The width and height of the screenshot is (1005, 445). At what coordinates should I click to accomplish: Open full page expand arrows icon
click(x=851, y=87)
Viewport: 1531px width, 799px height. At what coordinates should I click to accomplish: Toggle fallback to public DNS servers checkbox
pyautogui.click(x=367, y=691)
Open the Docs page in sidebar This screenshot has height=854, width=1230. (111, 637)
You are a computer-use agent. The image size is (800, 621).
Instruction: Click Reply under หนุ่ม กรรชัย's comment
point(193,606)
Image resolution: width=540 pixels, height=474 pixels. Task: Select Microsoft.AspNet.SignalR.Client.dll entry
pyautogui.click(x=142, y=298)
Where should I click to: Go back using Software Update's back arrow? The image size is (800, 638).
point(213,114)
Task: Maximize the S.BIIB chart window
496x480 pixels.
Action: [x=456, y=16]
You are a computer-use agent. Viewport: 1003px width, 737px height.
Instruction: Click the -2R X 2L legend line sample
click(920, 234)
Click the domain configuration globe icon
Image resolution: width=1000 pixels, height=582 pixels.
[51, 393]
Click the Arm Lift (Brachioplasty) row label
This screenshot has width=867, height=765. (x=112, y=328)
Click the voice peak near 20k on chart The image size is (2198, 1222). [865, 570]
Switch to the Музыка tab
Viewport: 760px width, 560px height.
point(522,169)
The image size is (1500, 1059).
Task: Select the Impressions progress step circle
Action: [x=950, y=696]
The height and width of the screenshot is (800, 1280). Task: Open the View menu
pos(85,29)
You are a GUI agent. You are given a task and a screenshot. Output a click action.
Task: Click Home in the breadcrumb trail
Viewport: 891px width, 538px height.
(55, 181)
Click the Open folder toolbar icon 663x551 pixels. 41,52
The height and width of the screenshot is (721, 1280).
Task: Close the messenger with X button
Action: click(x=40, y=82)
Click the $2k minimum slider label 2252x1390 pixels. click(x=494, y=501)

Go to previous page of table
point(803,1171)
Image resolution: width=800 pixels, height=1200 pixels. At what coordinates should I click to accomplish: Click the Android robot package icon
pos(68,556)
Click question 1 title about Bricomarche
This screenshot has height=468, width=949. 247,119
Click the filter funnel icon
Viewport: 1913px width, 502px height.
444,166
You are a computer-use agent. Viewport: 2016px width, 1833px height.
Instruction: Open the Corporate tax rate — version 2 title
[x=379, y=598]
--*--
• **WHAT TO WORK ON**
Only lines holding "computer" are wanted; copy all of them from the listing.

• **OUTPUT**
You are a computer-use agent. The image size is (800, 621).
You are a computer-use agent. Viewport: 1003px width, 737px height.
You are a computer-use agent. Viewport: 2016px width, 1833px height.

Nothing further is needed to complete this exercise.